_Problem to solve_
Could you output every record below exactly as it appears?

(Stored records)
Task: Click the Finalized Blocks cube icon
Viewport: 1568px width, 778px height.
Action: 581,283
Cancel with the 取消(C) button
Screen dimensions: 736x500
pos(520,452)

_Answer space_
Task: Click the Finalized Blocks cube icon
Viewport: 1568px width, 778px height.
Action: 581,283
Cancel with the 取消(C) button
Screen dimensions: 736x500
pos(520,452)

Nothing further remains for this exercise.